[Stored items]
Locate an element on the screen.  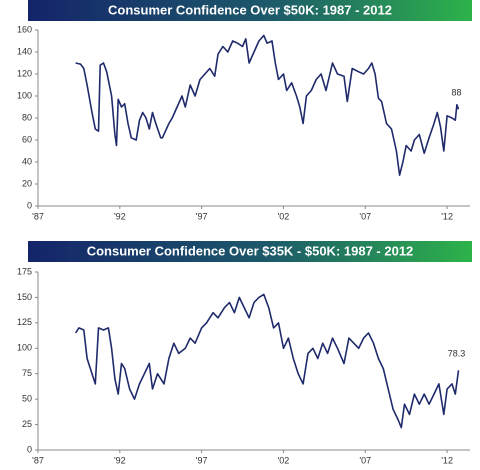
y-tick-label: 160 is located at coordinates (24, 29).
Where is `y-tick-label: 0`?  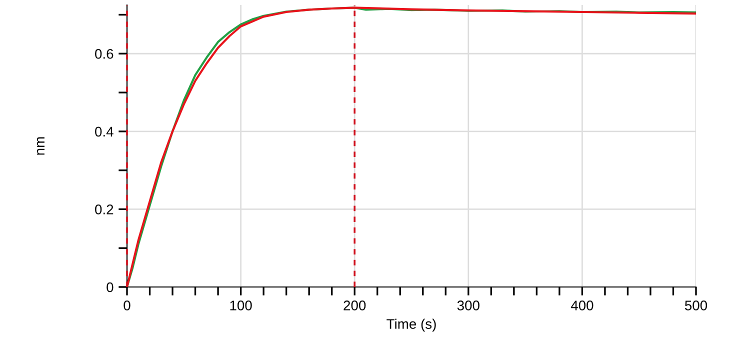
y-tick-label: 0 is located at coordinates (110, 287).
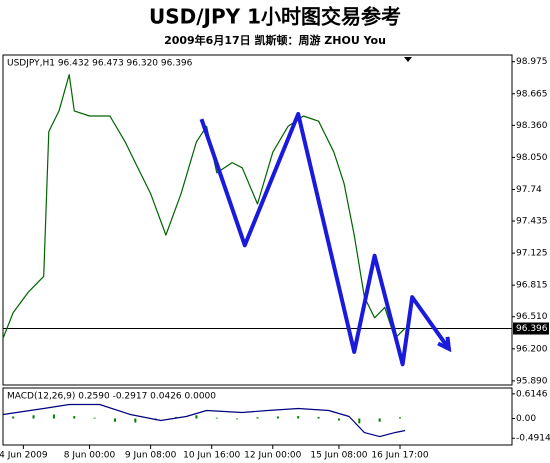  What do you see at coordinates (408, 60) in the screenshot?
I see `shift-marker` at bounding box center [408, 60].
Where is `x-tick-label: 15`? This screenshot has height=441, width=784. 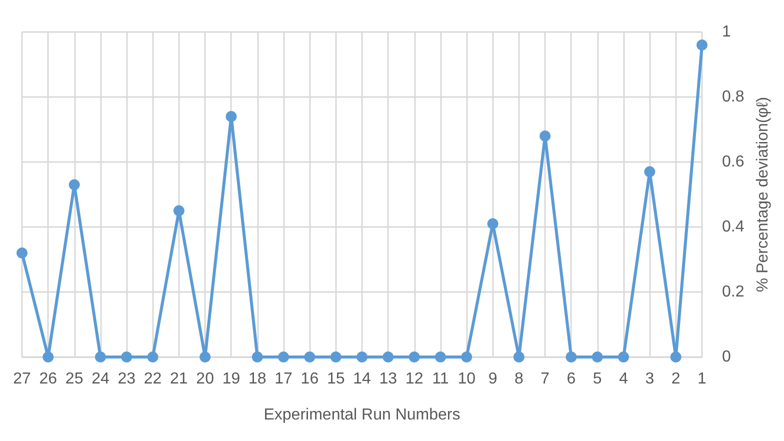
x-tick-label: 15 is located at coordinates (336, 379).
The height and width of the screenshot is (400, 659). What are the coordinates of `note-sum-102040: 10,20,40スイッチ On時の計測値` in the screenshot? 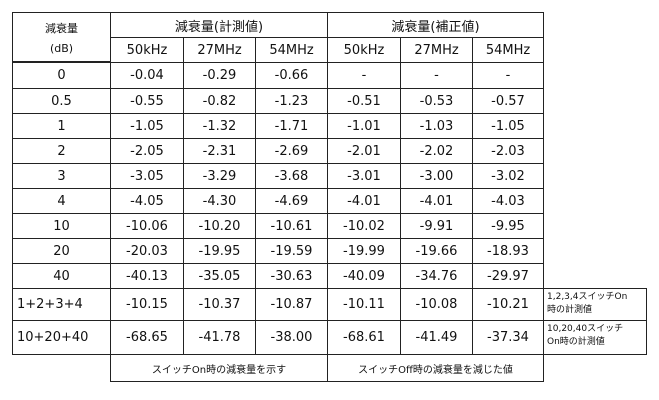 It's located at (595, 338).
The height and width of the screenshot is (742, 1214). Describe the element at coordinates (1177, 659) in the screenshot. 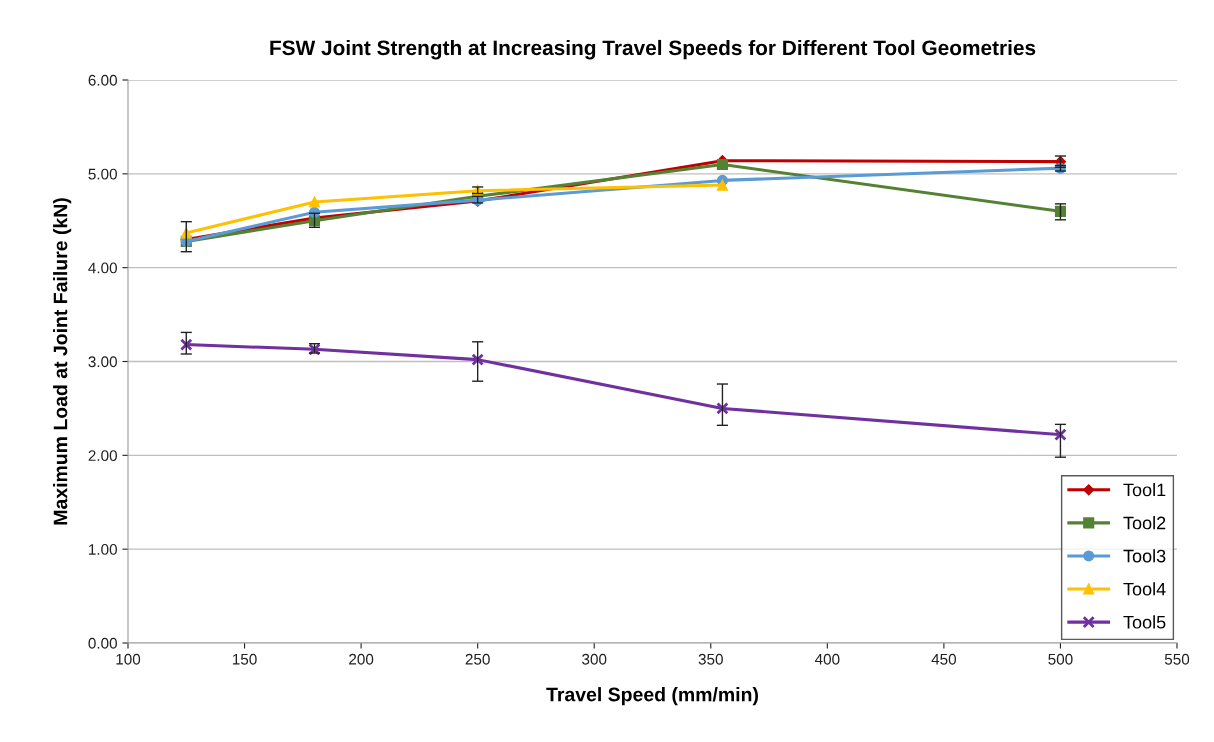

I see `x-tick-label: 550` at that location.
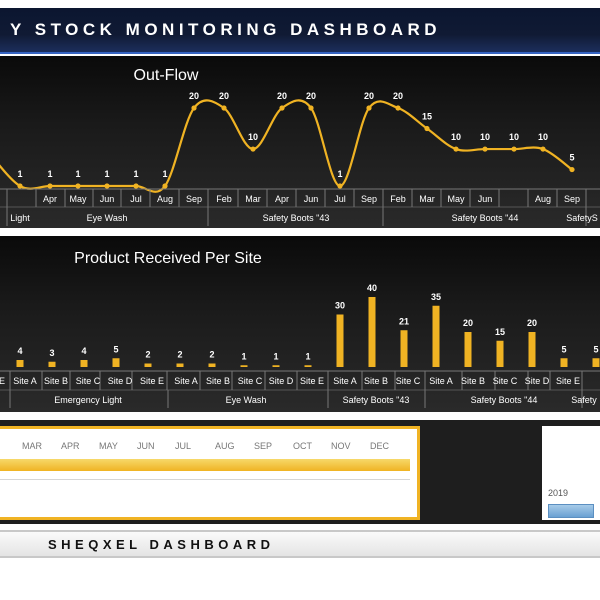 This screenshot has height=600, width=600. Describe the element at coordinates (205, 465) in the screenshot. I see `month-selection-bar` at that location.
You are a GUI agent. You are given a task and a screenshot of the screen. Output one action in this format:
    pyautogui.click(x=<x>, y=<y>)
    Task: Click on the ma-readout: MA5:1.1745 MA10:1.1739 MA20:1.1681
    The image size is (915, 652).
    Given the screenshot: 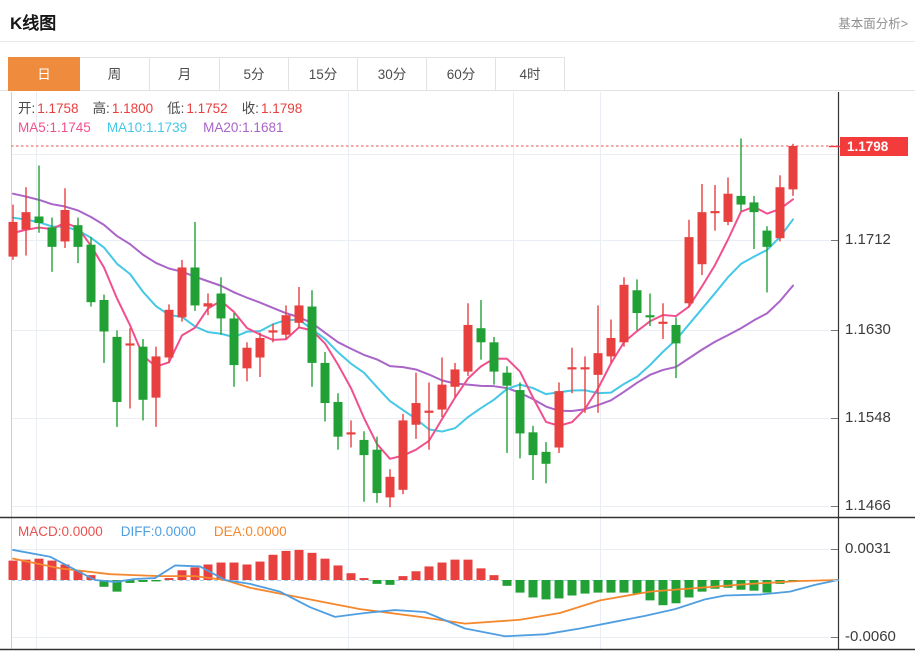 What is the action you would take?
    pyautogui.click(x=158, y=128)
    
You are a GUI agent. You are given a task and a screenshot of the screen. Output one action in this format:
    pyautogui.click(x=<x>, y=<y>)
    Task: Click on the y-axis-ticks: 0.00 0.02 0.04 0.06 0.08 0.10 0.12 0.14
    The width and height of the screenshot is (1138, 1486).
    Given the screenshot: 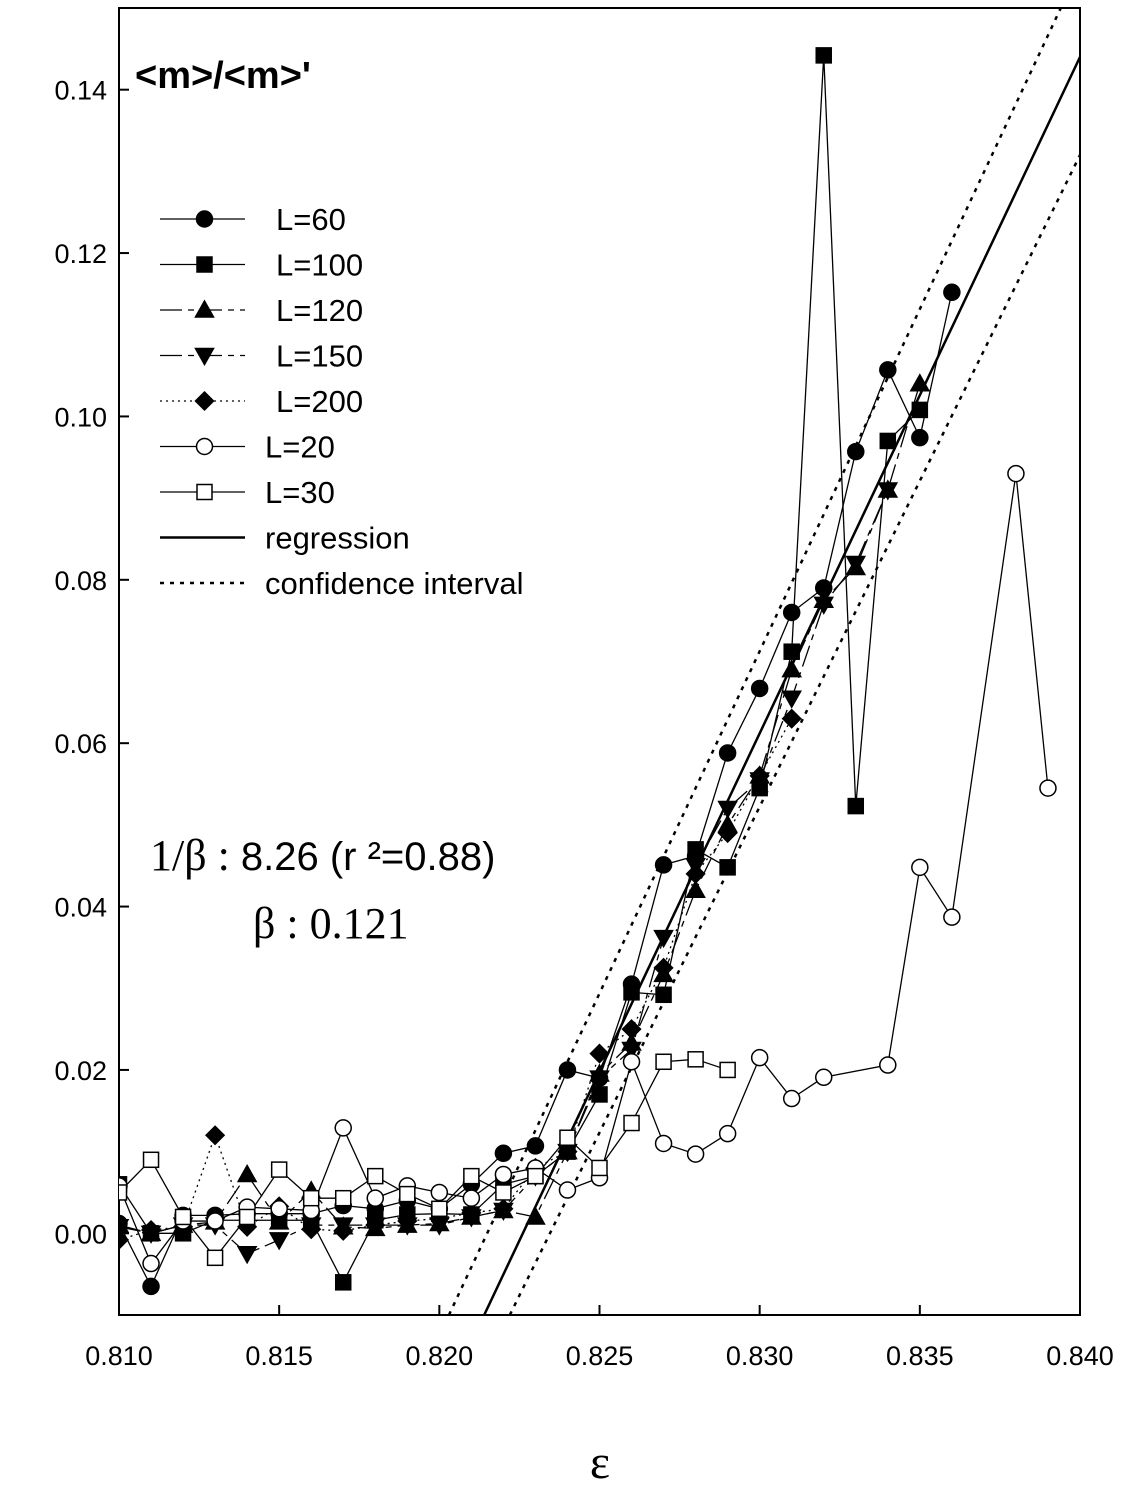 What is the action you would take?
    pyautogui.click(x=92, y=662)
    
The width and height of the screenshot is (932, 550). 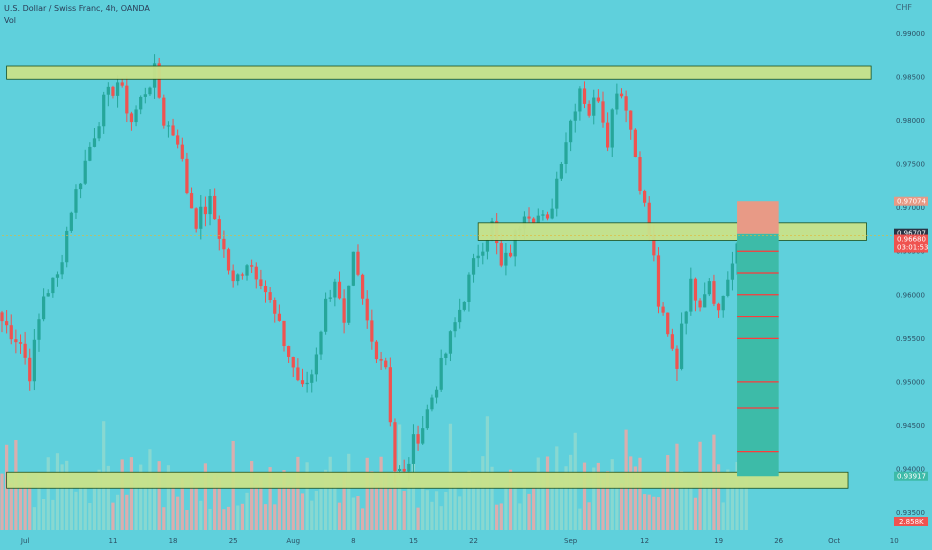 I want to click on short-position-tool, so click(x=758, y=339).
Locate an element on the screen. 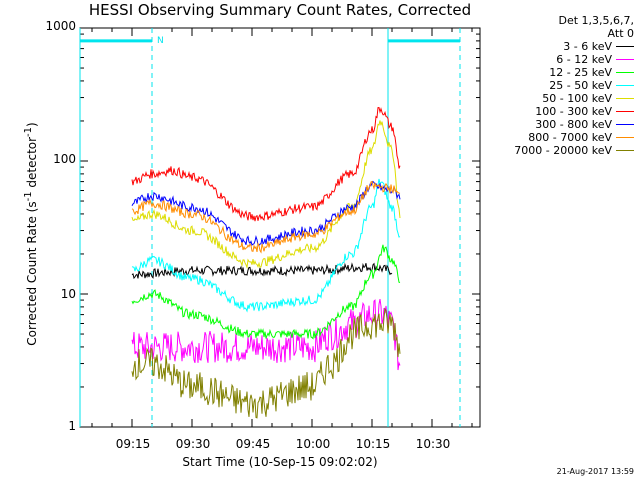 This screenshot has width=640, height=480. legend-text: 7000 - 20000 keV is located at coordinates (563, 150).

* REQUIRED WORK
Reproduce the records verbatim from the beginning through the line containing "center [408, 60].", omitting the pictures.

* RESULT BELOW
Locate an element on the screen.  
y-tick-label: 160 is located at coordinates (24, 29).
Where is `y-tick-label: 0`?  
y-tick-label: 0 is located at coordinates (110, 287).
  What do you see at coordinates (408, 60) in the screenshot?
I see `shift-marker` at bounding box center [408, 60].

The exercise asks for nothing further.